[Start]

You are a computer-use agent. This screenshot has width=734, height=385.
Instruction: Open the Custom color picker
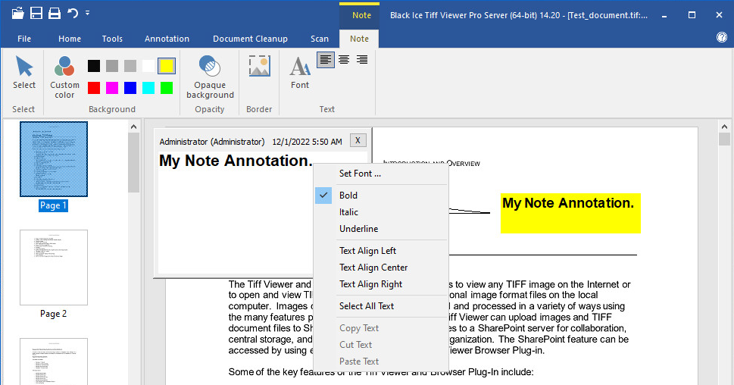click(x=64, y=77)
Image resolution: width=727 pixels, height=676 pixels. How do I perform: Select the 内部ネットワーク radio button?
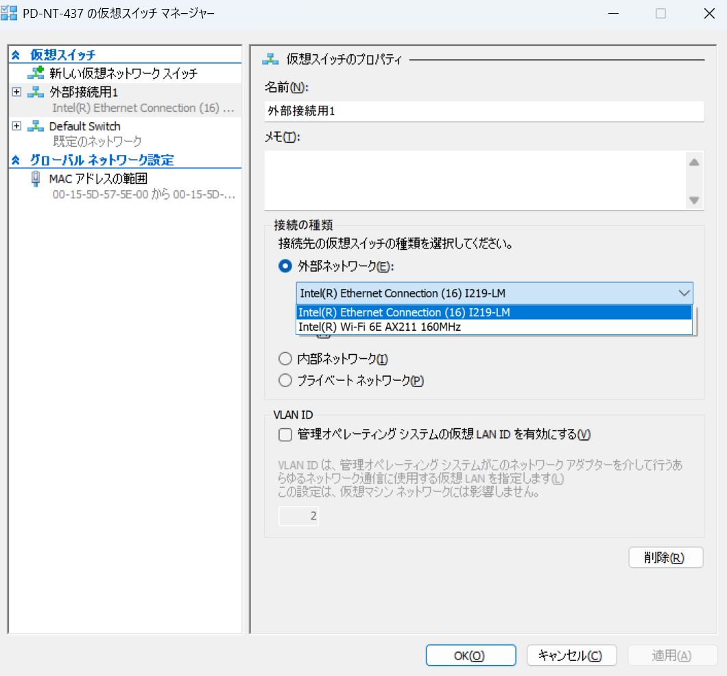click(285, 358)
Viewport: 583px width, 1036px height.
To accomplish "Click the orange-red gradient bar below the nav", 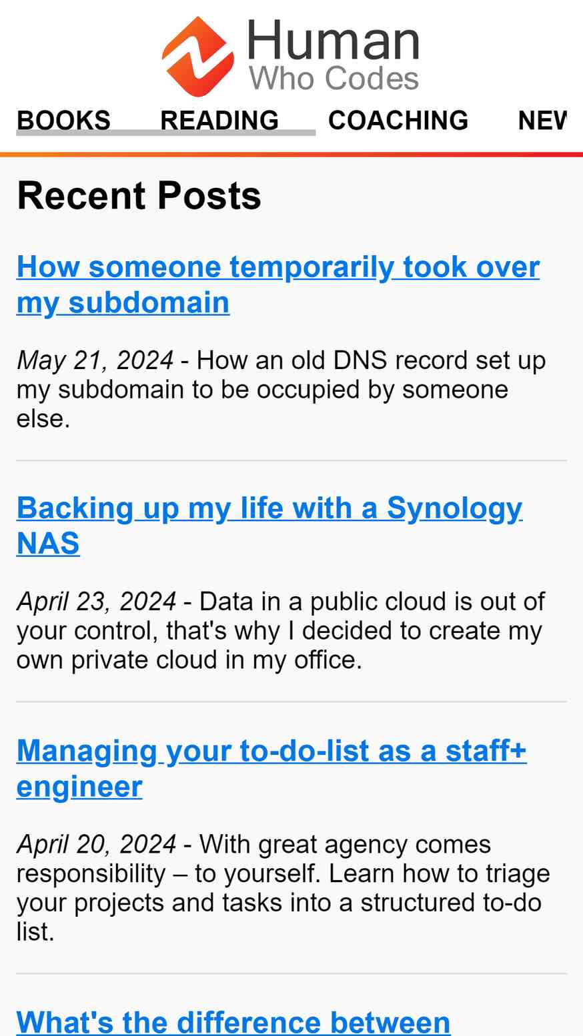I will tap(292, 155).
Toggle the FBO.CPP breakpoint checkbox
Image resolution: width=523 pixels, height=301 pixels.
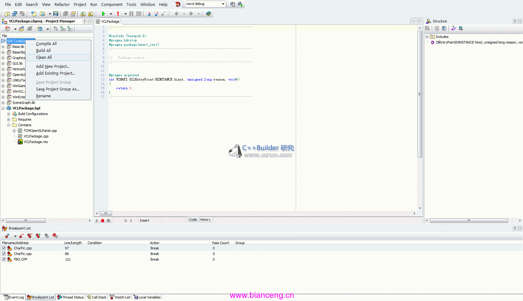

[End]

_Given instruction_
Copy out the lines above word for word, starting at the first one and ending at the line that contains "click(285, 358)". Leave the pictures out of your copy.

_Task result_
You are a computer-use agent. This screenshot has width=734, height=385.
Instruction: Open the Custom color picker
click(x=64, y=77)
Image resolution: width=727 pixels, height=676 pixels. How do I perform: Select the 内部ネットワーク radio button?
click(285, 358)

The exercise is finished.